12日の香港株式市場でハンセン指数は4営業日ぶりに反発した。終値は前日比217.23pt(0.77%)高の28,231.04ptだった。ハイテク株への買いが相場全体を支えた。午後には中国・上海株の上昇で買い安心感が広がり、指数はじりじりと上げ幅を拡大した。香港上場のハイテク関連銘柄で構成する「ハンセンテック指数」の終値は前日比2.76%高の7861.18だった。香港のメーンボード(東証1部に相当)の売買代金は1609億香港ドルと、前日(1887億香港ドル)から15%減った。中国本土から香港株に投資するストックコネクト・サウスバウンド取引は、成約ベースで98億1000万香港ドルの買い越しだった。
12日の米株式市場でダウ工業株30種平均は3日続落し、前日比681ドル50セント(2.0%)安の33,587ドル66セントで終えた。12日発表の4月の消費者物価指数(CPI)が市場予想以上に上昇し、米長期金利が1.7%に迫った。長期金利が上昇すると相対的な割高感が意識されやすいハイテクなど高PER(株価収益率)株が下げ、消費関連や景気敏感株にも売りが広がった。また、投資家心理を測る指標である米株の変動性指数(VIX)は前日比26%高の27.59と、不安心理が高まった状態とされる20を大きく上回った。投資家心理がリスク回避に傾き、株の持ち高を減らす動きが広がった。ダウ平均の下げ幅は一時700ドルを超えた。ハイテク株比率が高いナスダック総合株価指数は3日続落し、前日比357.745pt(2.7%)安の13,031.681ptと3月下旬以来の低水準で終えた。

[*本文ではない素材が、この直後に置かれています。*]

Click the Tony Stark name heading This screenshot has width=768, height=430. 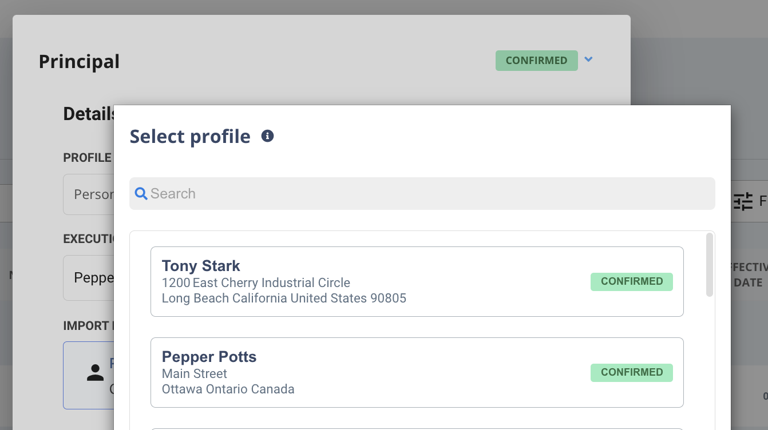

本日の香港株式市場は下値を模索する展開か。前日の米株式市場でインフレ懸念から主要3指数が軒並み続落したことが嫌気されそうだ。ナスダック総合株価指数が前日比2.7%安となったことから、香港株式市場でもハイテク株が売られる動きとなりそうだ。
(マーケット支援部 床井)
軟調スタートも、下値は限られる展開か
12日の中国・上海株式相場は3日続伸した。上海総合指数の終値は前日比20.90pt(0.6%)高の3,462.75ptだった。朝方は小幅安で推移したが、長期トレンドを示す200日移動平均線が指数の心理的な支えとして意識され、売り圧力が次第に弱まった。中国景気の先行き期待から主力株が買われ、指数は取引終了にかけて上げ幅を拡大した。香港から中国本土株に投資するストックコネクト・ノースバウンド取引は、合わせて成約ベースで4億2800万元の売り越しだった。個別では、科大訊飛(アイフライテック、002230)、貴州茅台酒(グイジョウ・マオタイ、600519)、内蒙古伊利実業集団(インナー・モンゴリア・イーリ・インダストリアル、600887)などが買い越しとなり、京東方科技集団(BOEテクノロジー・グループ、000725)、三一重工(サニー・ヘビー・インダストリー、600031)、江蘇恒瑞医薬(ジャンスー・ハンルイ・メディシン、600276)などが売り越しとなった。
本日の中国本土株式市場は軟調な展開を強いられそうだ。米株式市場が連日大幅続落したことを引き継ぎ、安く始まるとみられる。ただ、中国国内の景気回復のシナリオは崩れておらず、下値は限られる展開か。